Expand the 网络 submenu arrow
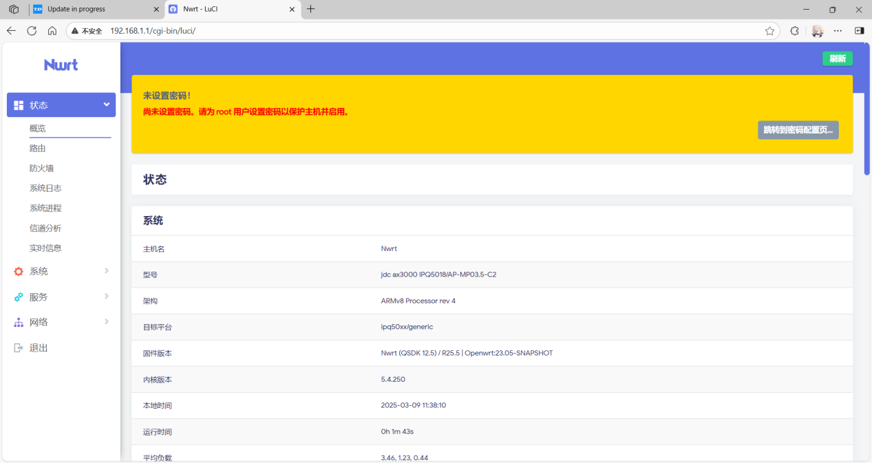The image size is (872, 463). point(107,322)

--

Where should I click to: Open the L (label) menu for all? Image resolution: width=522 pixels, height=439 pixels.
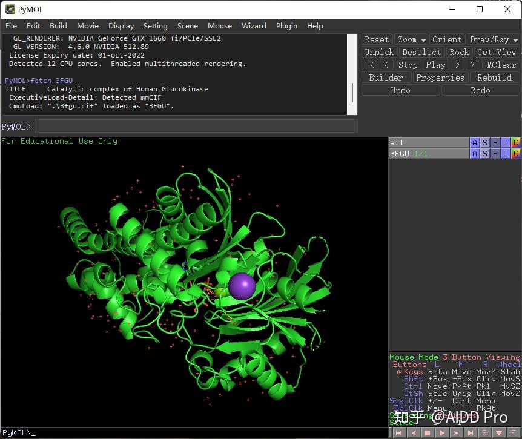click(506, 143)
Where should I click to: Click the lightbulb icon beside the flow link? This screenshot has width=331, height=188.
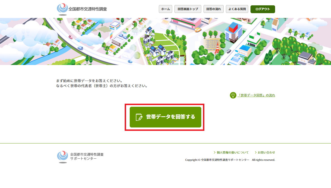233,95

■ Stated exercise:
Collect each line of the listing above that contains the string "width". Letter case must match.

■ The answer:
Where should I click to: Open the L (label) menu for all? Image resolution: width=522 pixels, height=439 pixels.
Where should I click to: Click the lightbulb icon beside the flow link? This screenshot has width=331, height=188.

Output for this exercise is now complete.